But shortly thereafter, a transit carrier Fraudster breaks/finishes the call to Operator B while keeping the Party A from hanging up by playing a pre-recorded conversation or other content to make Party A believe he's still connected with Party B.

Now since Operators A and B are both connected to the AB Handshake Call Registry, when the fraudster terminates the call to Operator B, the Handshake B Registry automatically alerts the Handshake A Registry that the connection on the B side has ended.  

By this, Operator B immediately informs Operator A that it must close the Party A call to prevent possible call hijacking.

So in both displayed cases, a real-time out-of-band exchange of the call information between Operator A and B enables full visibility and control over the fraud problem even without any intervention of an FMS. And since Handshake call registries of Operator A and Operator B communicate directly over the secure encrypted channel, no intermediaries can affect the call validation process, so the AB Handshake call validation procedure becomes a genuine source of information about the call status.

It’s interesting that AB Handshake Corp., whose industry pros come from the wholesale side of telecom, has built a solution to solve the fraud problems that mostly concerning retail service providers.

Vasily Birulin
: In fact, trustworthy wholesalers have a keen interest in seeing fraud eliminated. They know how much pain fraud causes. It’s a major industry headache that leads to customer frustration, revenue losses, costly disputes, and damaging business relationships. So both sides – retailers and wholesalers – have a strong commercial stake in seeing a cost effective solution to counter the fraud. 

And, as I’ve explained, the rise in Call Stretching introduces a fraud scheme that cannot be solved by traditional FMS systems. So we thought: 'Why not give it a go and launch the system that will use a community-based paradigm of combating the fraud?' Considering it’s a very low investment on operator side, at the same time it has potential to bring a serious gain on the revenue side.
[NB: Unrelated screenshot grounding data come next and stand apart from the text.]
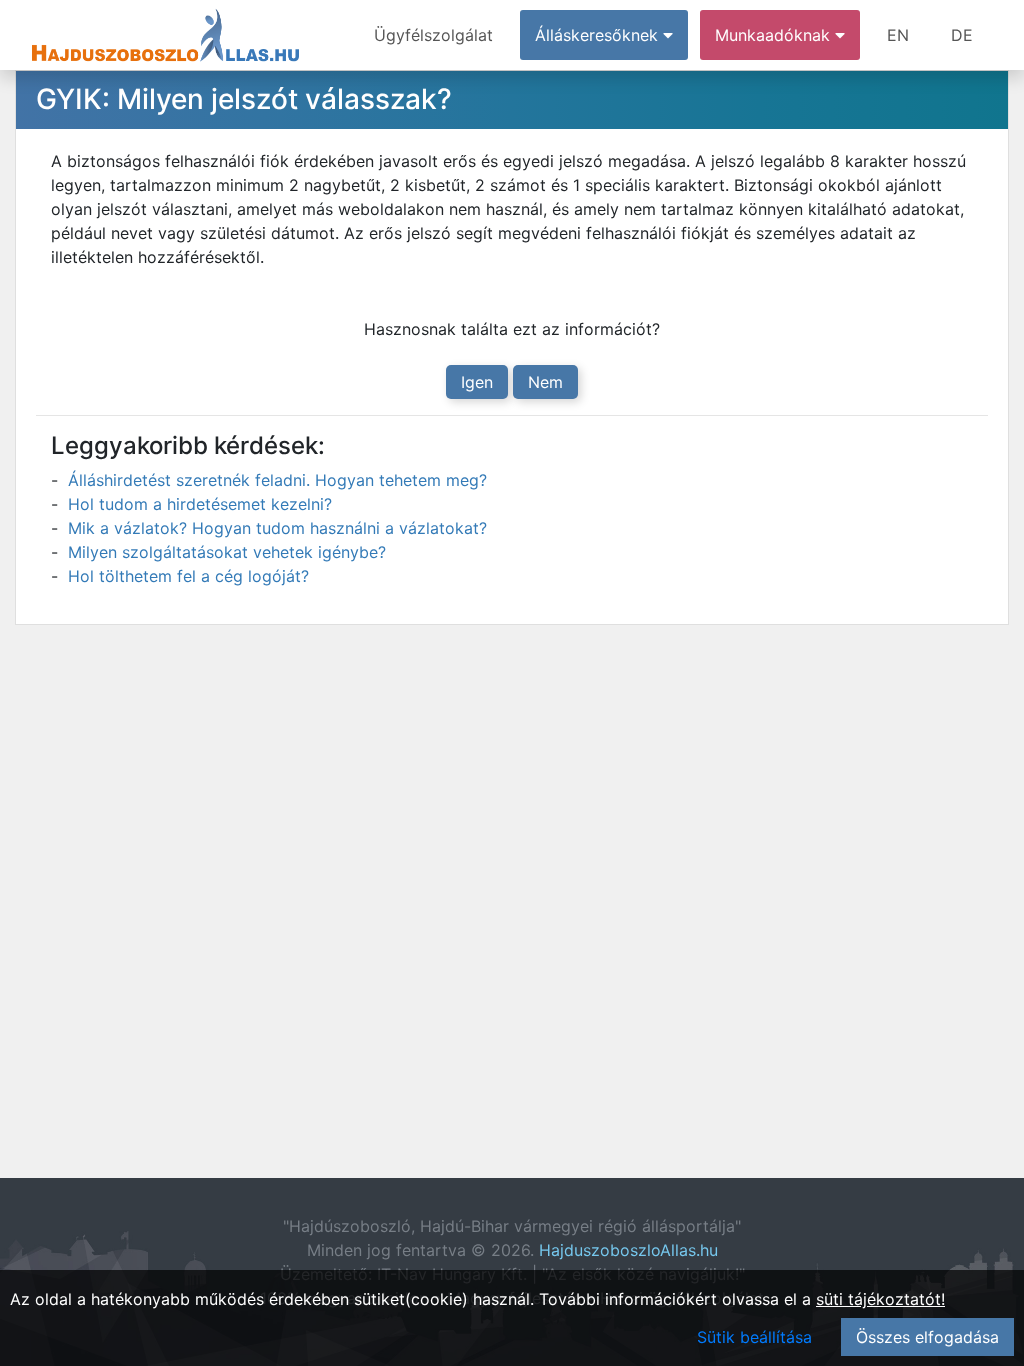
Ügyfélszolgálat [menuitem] (433, 35)
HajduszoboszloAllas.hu (628, 1250)
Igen (477, 382)
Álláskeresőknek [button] (599, 35)
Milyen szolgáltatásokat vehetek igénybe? (227, 552)
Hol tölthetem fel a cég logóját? (188, 576)
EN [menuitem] (898, 35)
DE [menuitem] (962, 35)
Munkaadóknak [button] (775, 35)
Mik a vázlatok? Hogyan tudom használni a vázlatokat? (277, 528)
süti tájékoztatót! (880, 1299)
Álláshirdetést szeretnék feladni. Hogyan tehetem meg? (277, 480)
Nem (545, 382)
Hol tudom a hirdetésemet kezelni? (200, 504)
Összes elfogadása (927, 1337)
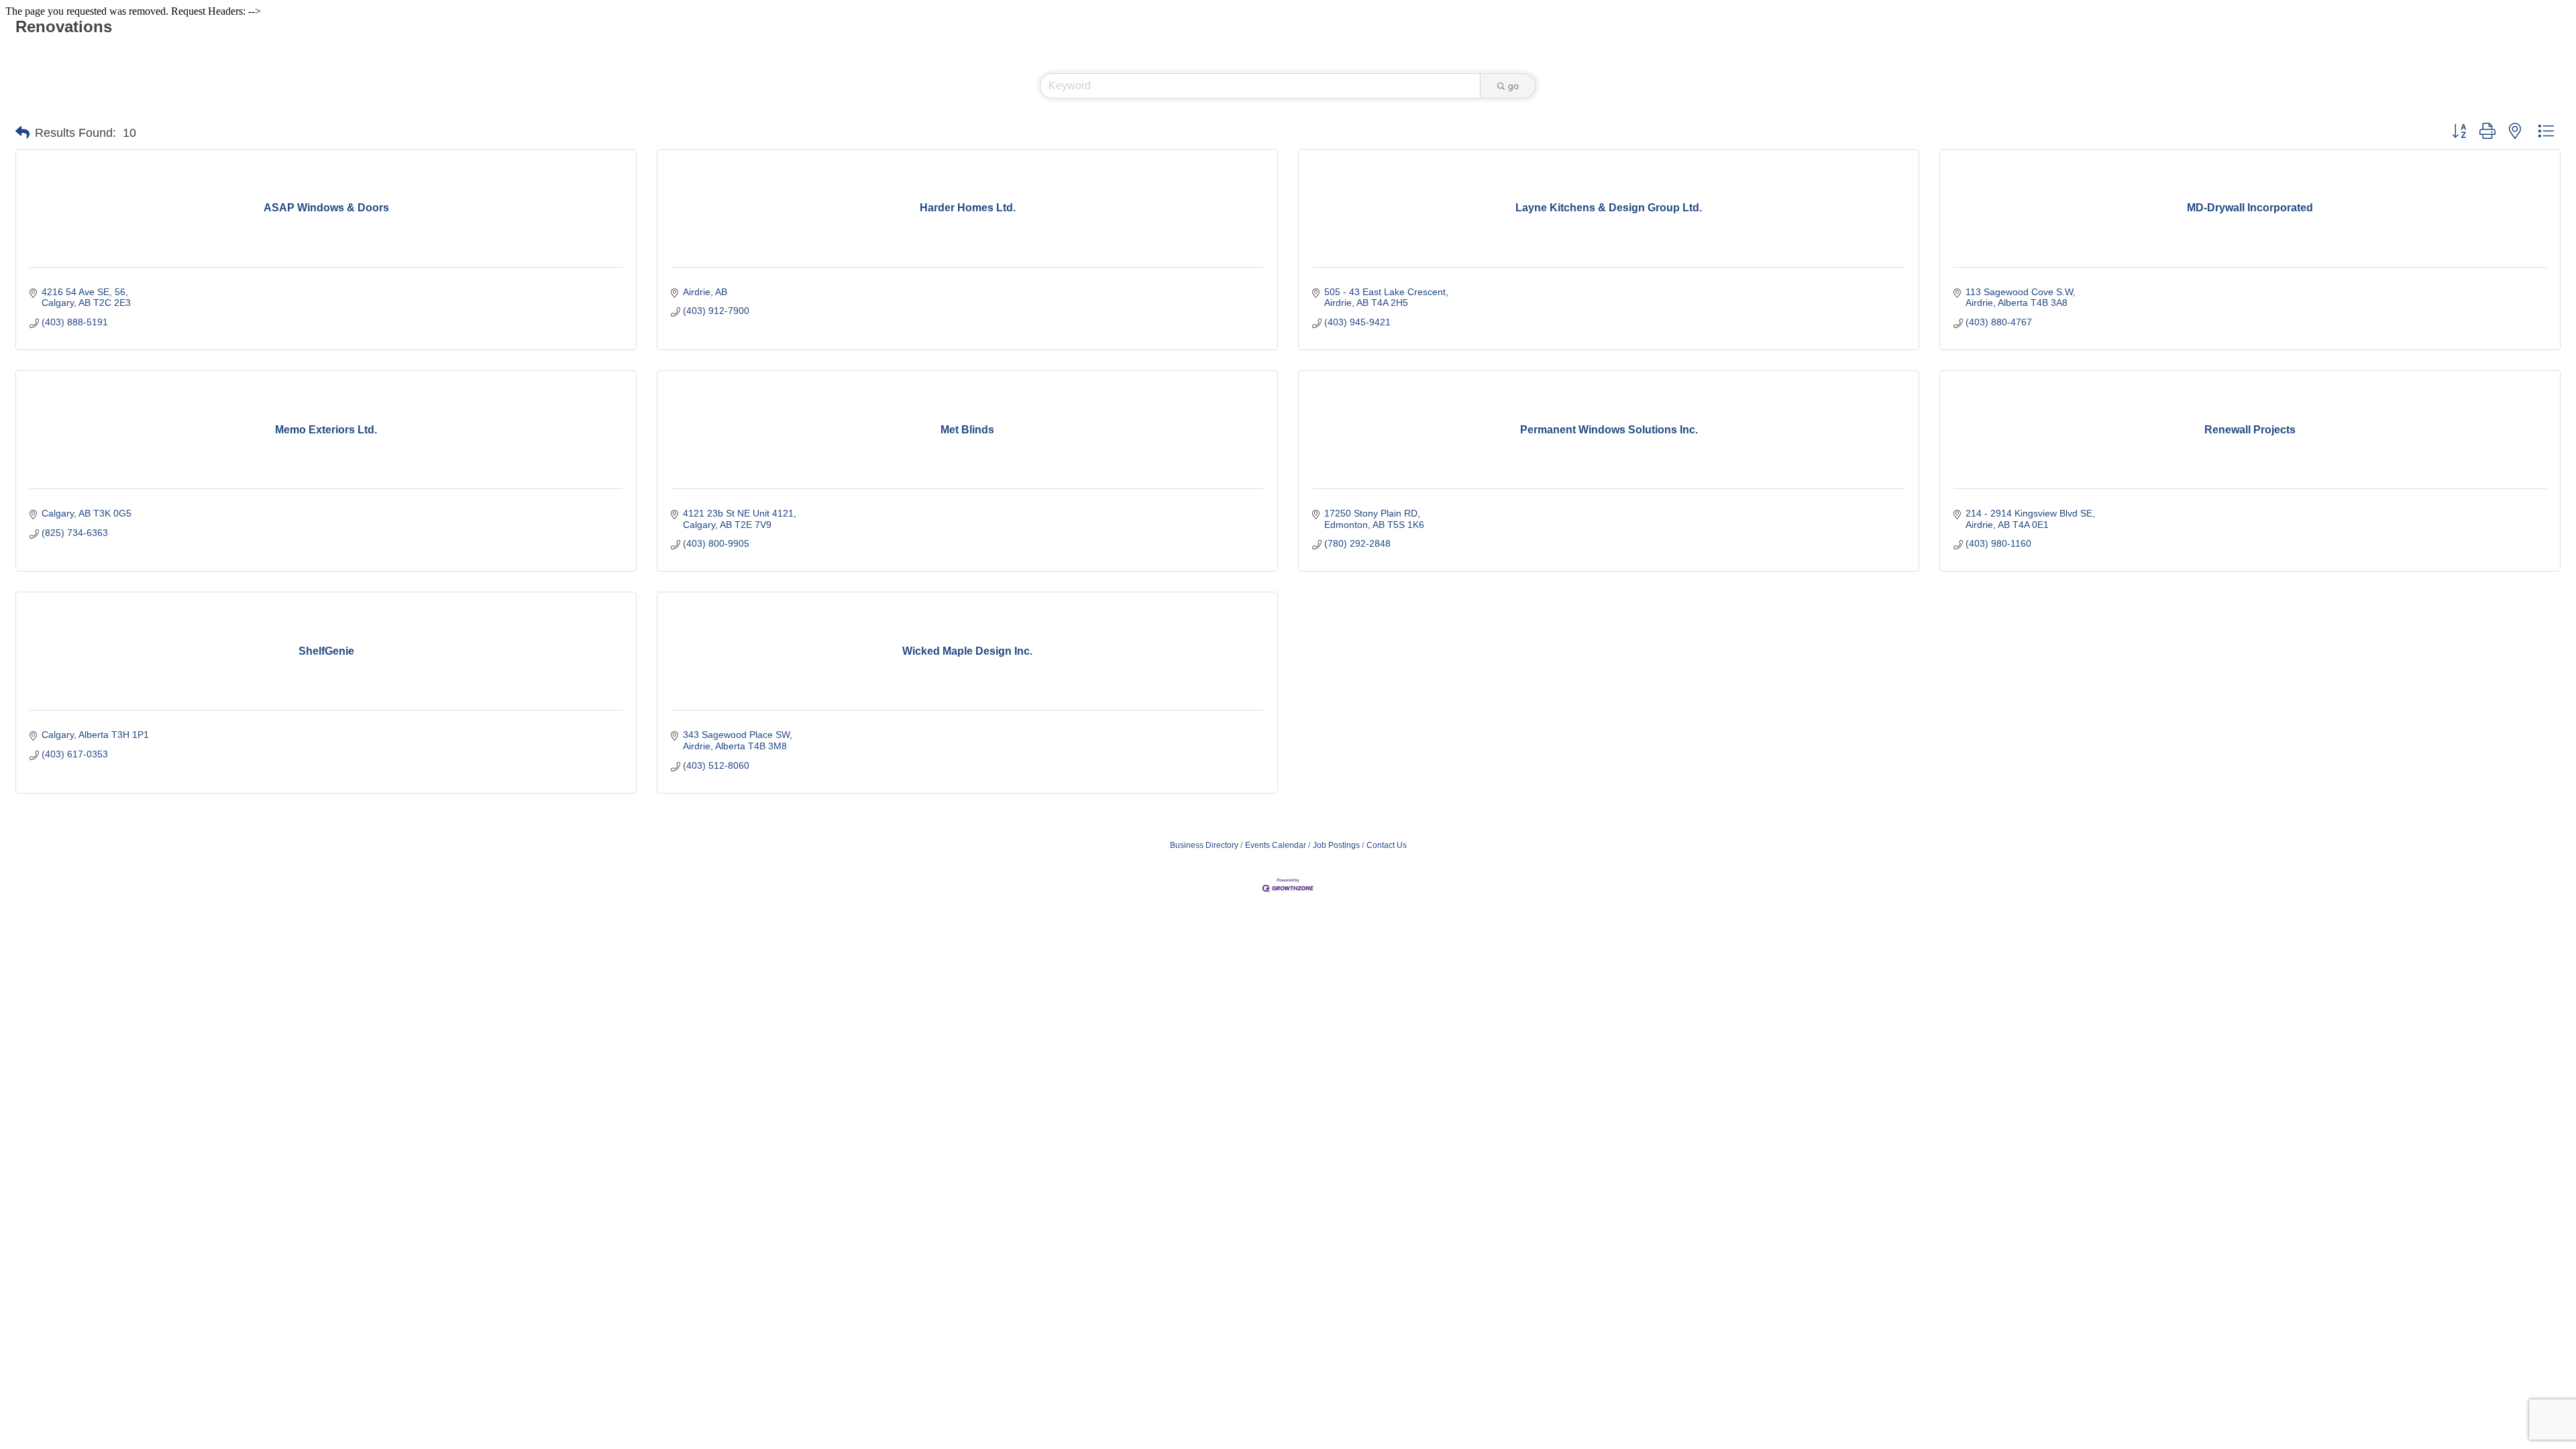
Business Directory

Of course, the initiative first needs industry-wide acceptance by the community of anti-fraud professionals. Actually we have been spreading the word about AB Handshake for about a year till now, we first introduced it at an i3forum wholesaler conference in Miami.

It was at that event, when we met the head of fraud control at a Tier 1 mobile carrier: He loved the concept and said he wants to see it implemented everywhere in his organization. But the transit operators in the room asked him the question: "We are wholesale carriers, so how can we benefit from this?"

His answer was simple yet prominent: “Once the system is installed, there will be no fraud at all. So wholesalers will certainly benefit too.”

Now it certainly takes some time between idea inception and the real system implementation. But from beginning, the big operators are on our side. So now we are doing the next steps - integration of our solution with operator networks and connecting them to the AB Handshake community.

Of course, the real power of AB Handshake comes from the sheer number of operators that use it. Sure, a traditional FMS brand would enormously benefit from a Tier 1 operator using it, but with AB Handshake it’s about the volumes of traffic validated by the system, not as much about the names.

So this brings us to a very consistent message when we introduce AB Handshake to new parties – most important is not who exactly is using the system, but how many operators are on board and how much traffic is already validated, and what destinations are covered.

The concept of AB Handshake is very simple and we have already built a low-cost Call Validation Registry and out-of-band communication network that can be implemented at low – or at no – cost. It’s basically about getting the A and B operator to share intelligence with each other.

Today, AB Handshake is the only system in the world that can stop Call Stretching fraud, and I’m glad that we are coming with such a solution at the right time to help operators across the globe to counter this emerging type of fraud.